◆ Records provided ◆
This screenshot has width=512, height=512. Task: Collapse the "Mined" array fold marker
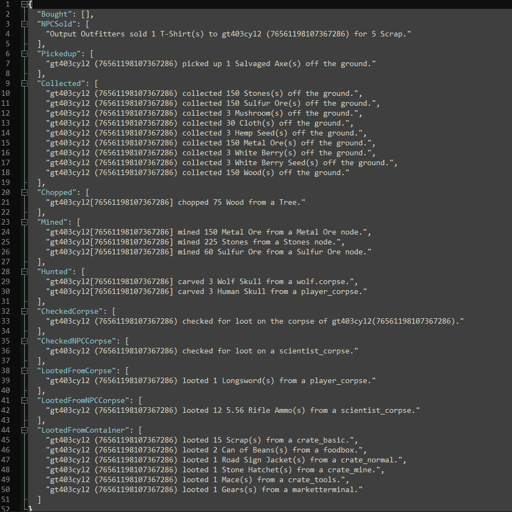click(x=24, y=222)
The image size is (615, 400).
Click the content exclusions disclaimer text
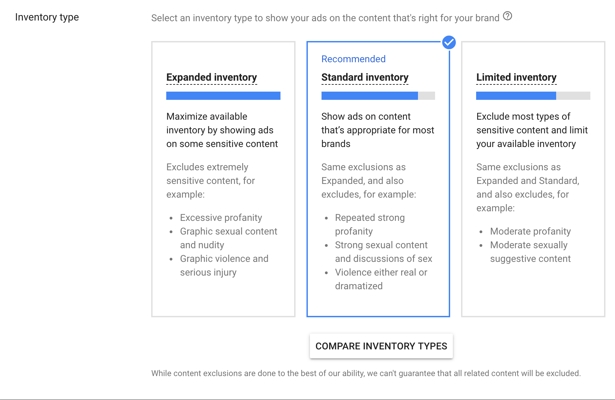366,373
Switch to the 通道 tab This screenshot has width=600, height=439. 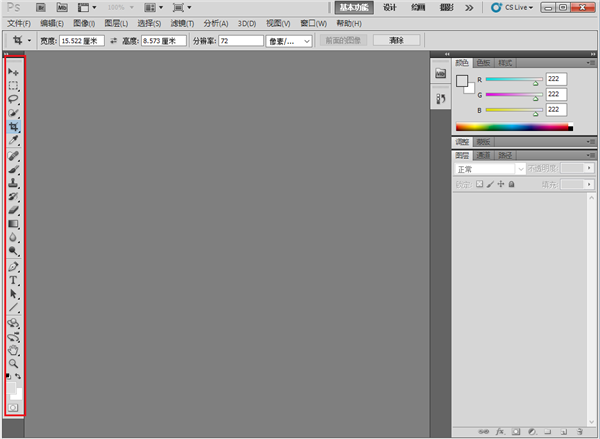(483, 156)
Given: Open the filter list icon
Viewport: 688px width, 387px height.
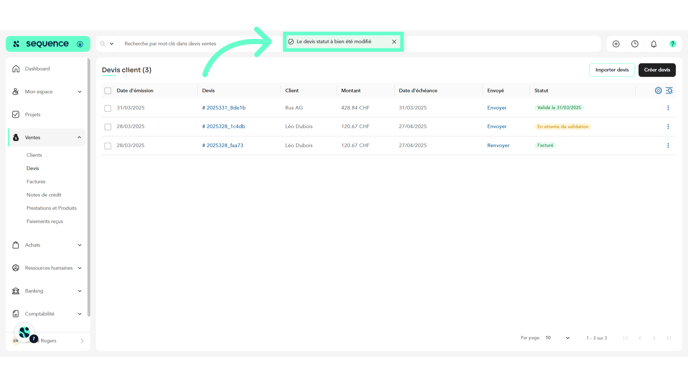Looking at the screenshot, I should pyautogui.click(x=669, y=90).
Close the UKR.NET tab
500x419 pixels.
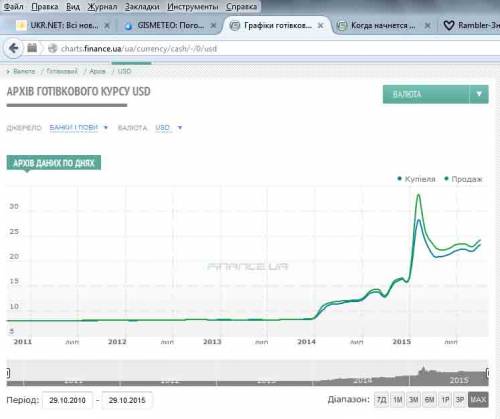[107, 26]
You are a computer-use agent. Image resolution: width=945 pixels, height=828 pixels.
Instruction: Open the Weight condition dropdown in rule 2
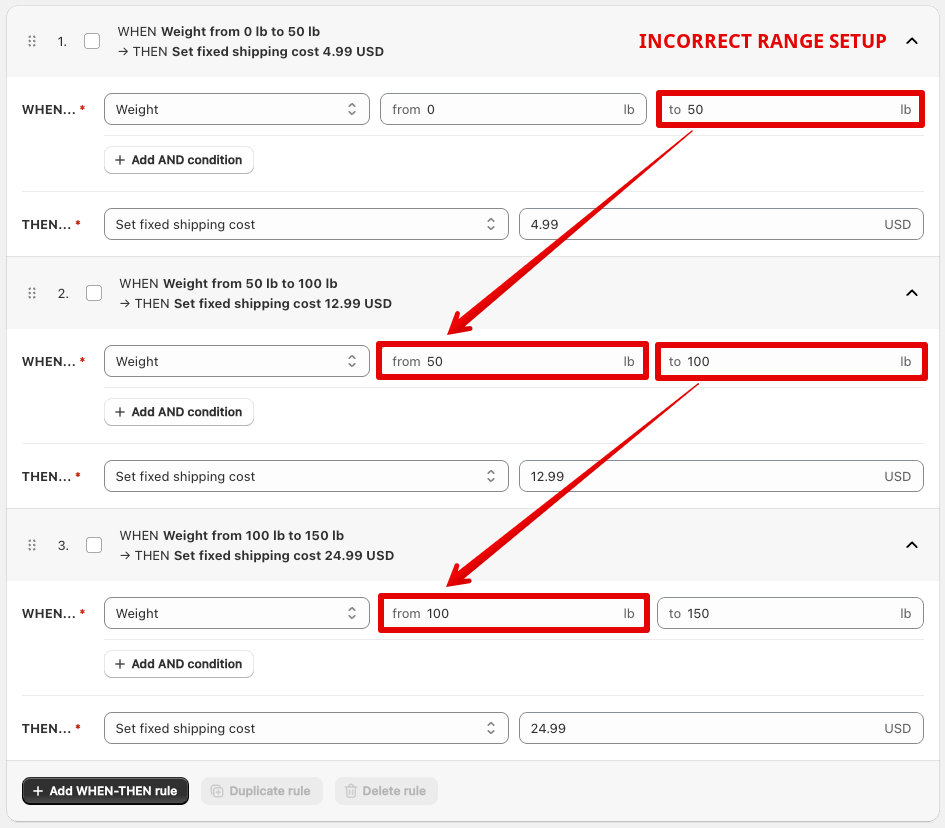(x=236, y=361)
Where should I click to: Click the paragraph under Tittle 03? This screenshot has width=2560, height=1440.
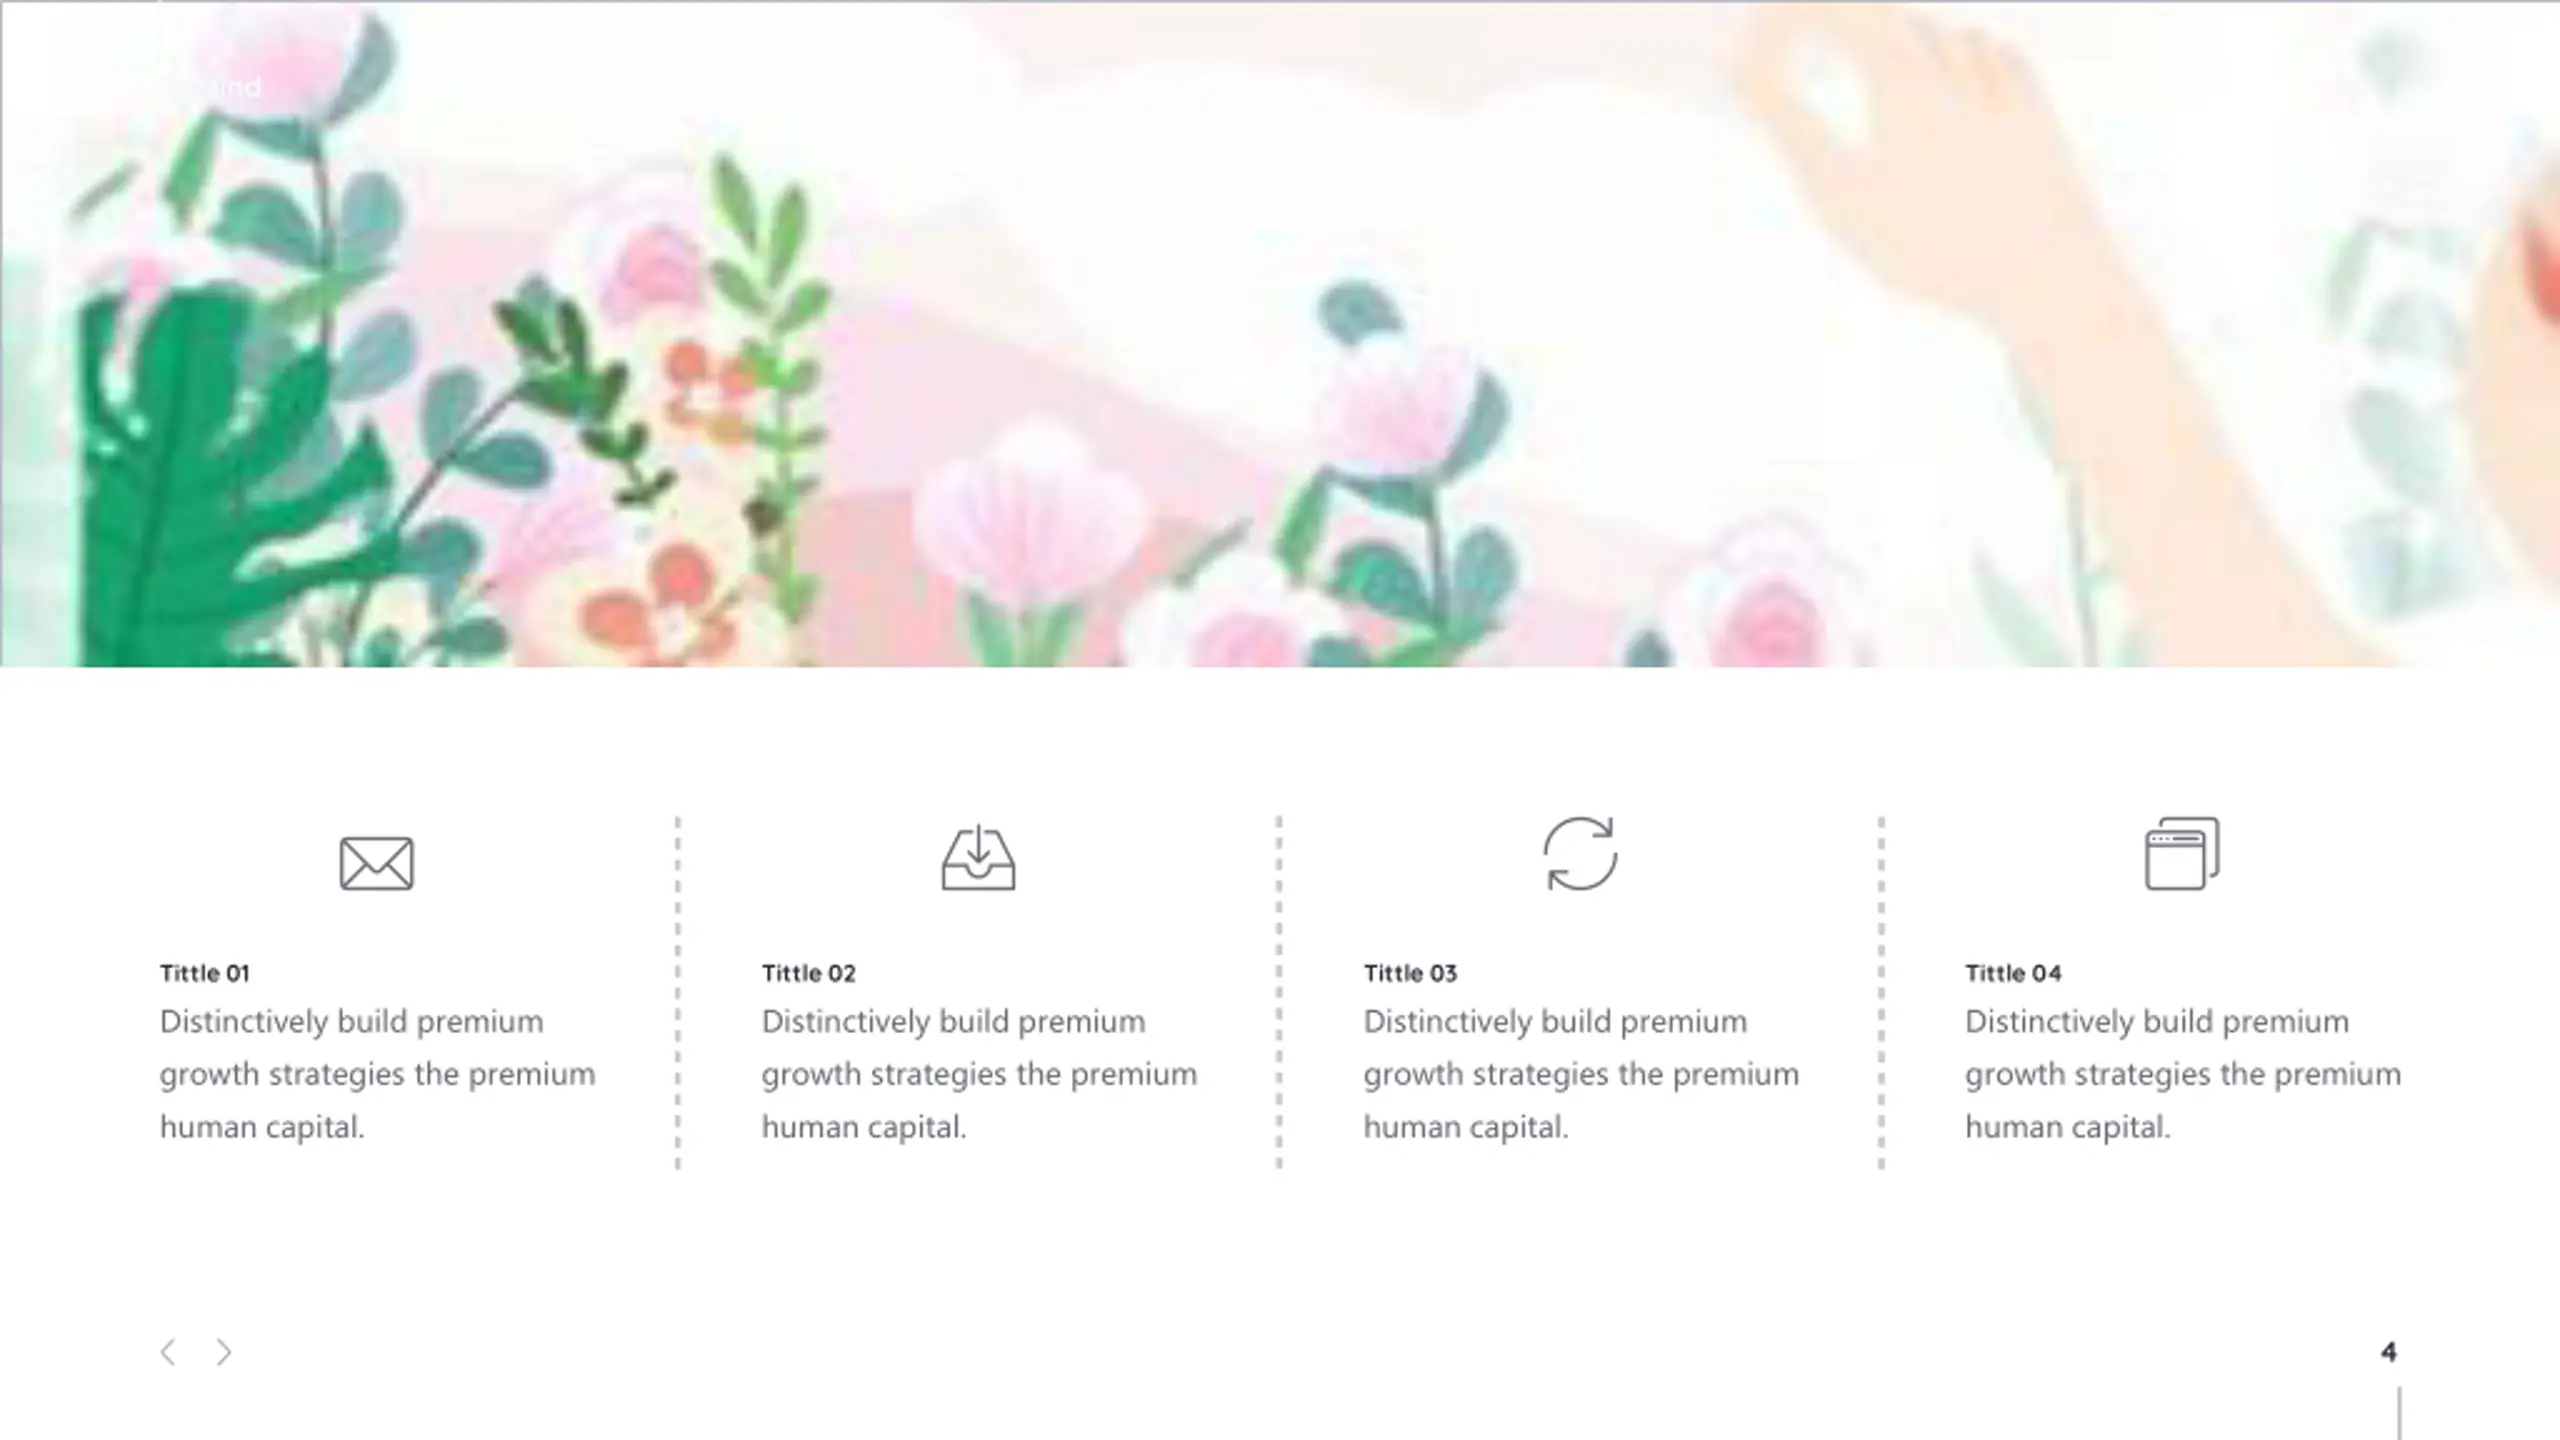pyautogui.click(x=1581, y=1074)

◆ Action item ◆
Leave out every picture, and write out exactly the lines from the one with "You are a computer-use" through the end of the records above, both ends included.

◆ Task output ◆
You are a computer-use agent. Image resolution: width=945 pixels, height=828 pixels.
Instruction: Open the Weight condition dropdown in rule 2
(x=236, y=361)
Where should I click to: Click the paragraph under Tittle 03? This screenshot has width=2560, height=1440.
pyautogui.click(x=1581, y=1074)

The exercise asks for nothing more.